For Maths Teachers

Easy instructions how to organize Maths Battles and Maths Circles in your school.

Background and vision

WeSolveProblems is an educational non-profit organization, founded by three enthusiasts (you can read about us at the About page).

Our aim is to organize maths competitions (Maths battles) among UK schools, and provide weekly training (Maths Circles) for the competitions. The training is done in so-called maths circles, which are run on weekly basis. Maths competitions are organized every half term.

Our primary aim is to encourage creative mathematical thinking and to develop a skill in communicating mathematical ideas. One can consider the maths battles as an analogue of debating competitions but within the mathematical context.

Maths battles create natural environment, which we use to teach children how to prove mathematical statements.

Our dream ambition is to establish a Maths Battle League.

What are Maths Battles and Maths Circles?

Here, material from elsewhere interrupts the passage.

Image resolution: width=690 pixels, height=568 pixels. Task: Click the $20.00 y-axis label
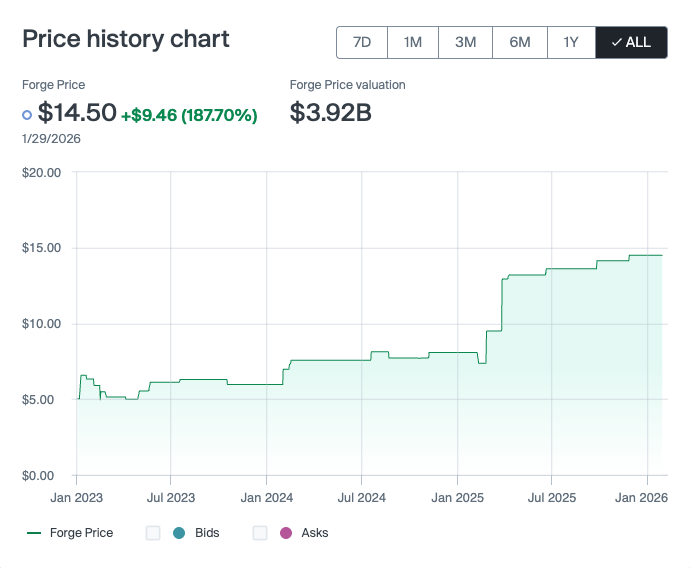pos(42,172)
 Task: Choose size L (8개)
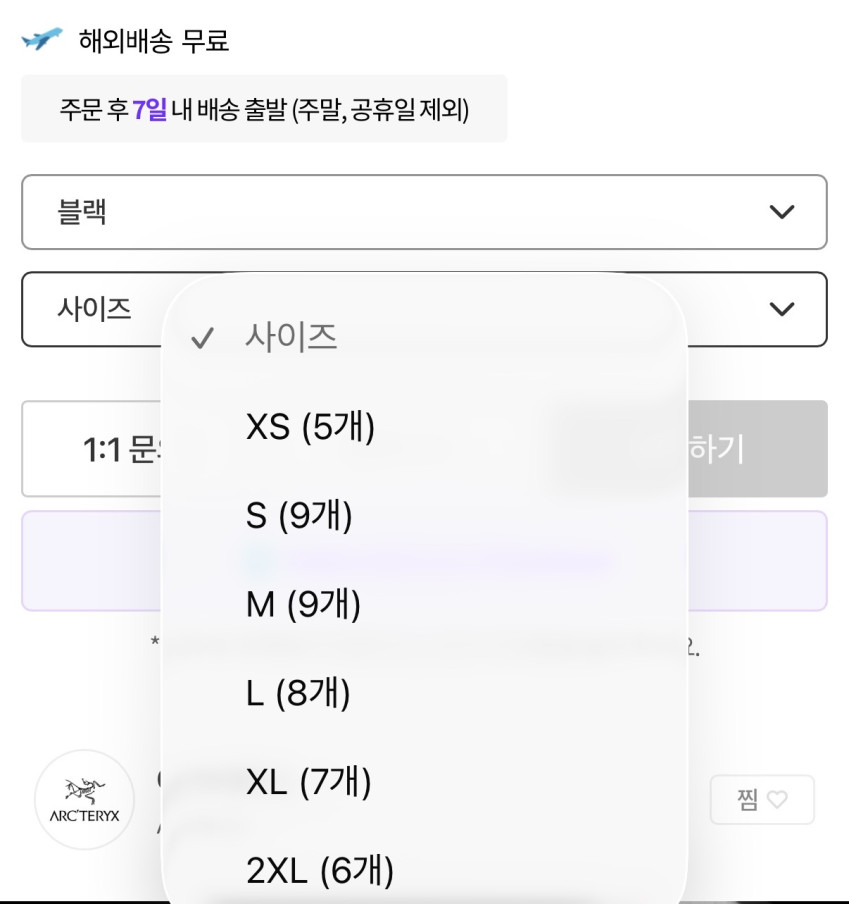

A maths battle is a competition between two opposing teams. Children solve a given set of problems with their team first, and subsequently present their solutions in turns at the whiteboard to the scrutiny of the other team. You can find the rules for maths battles here.

To perform better in “battles”, children are asked to attend regular training session, namely “maths circles”. This is done similar to sport competitions between schools, in which children are asked to attend training sessions in order to be able to represent their school.

While the “circles” form the backbone of our program, we rely on “battles” to generate interest and “buzz” around the curriculum.

What is the curriculum?

Maths cirlces explore a number of topics from the problem-solving art, such as elementary mathematical logic, induction, pigeonhole principle, probability, combinatorics etc. At the beginning of each session a particular mathematical concept is introduced by the instructor through examples.

You can find some of our problems here.

We train for general problem-solving skills as well as the ability to present one’s results clearly and coherently. The topics do not rely on each other in general, and it is possible for children to resume their participation after missing several sessions.

How are maths circles conducted?

The maths circles are run through one-to-one conversations with instructors. After a concept is introduced at the beginning of a session, the children are asked to try to solve a given set of problems. When a child thinks they mastered a problem, they raise a hand and an instructor comes by to talk. The primary aim of maths circles is to teach children how to articulate mathematical ideas. For a class of 20 children 4-5 instructors are typically present. The instructors are typically master and PhD students provided by us, but may be also sixth formers lead by a teacher from your school.

What is the target age of children for maths battles?

We aim to work with secondary school children from the age of 11. At the moment we divide children according to their year group: Year 7-8, and Year 9-10. We found that the younger children are the most enthusiastic, and we are working hard to preserve their interest in maths when they grow older.


For each location (usually a school), we aim to conduct a weekly maths circle for the interested children, run by a team from our side (usually, a mix of postgraduate and PhD-level students), or, alternatively, by a team from your school (may be a group of sixth formers led by a teacher).

Roughly each half term, we organize a maths battle, either between two teams from a single location, or between two teams representing different schools.

We support financially both the circles (paying instructors for the time they spend teaching and preparing for the sessions), and the battles (prizes and admin costs).

What do we provide for you to start a maths circle in your school?

  • Weekly problem sets
  • Instructors (usually a mix of postgraduate students from nearby universities, or, alternatively, we can train instructors from your school)
  • A grant for your school to cover expenses related to maths circles and maths battles
  • A package with a step-by-step guide to how organize a maths circle and a maths battle. The package includes publicly unknown problems, online registration system, certificate templates, branding, rules, prize ideas, detailed maths battle schedule, balloons, stickers, t-shirts and many more

We recommend combining maths circles with maths battles, as maths battles improve children’s motivation to attend maths circles.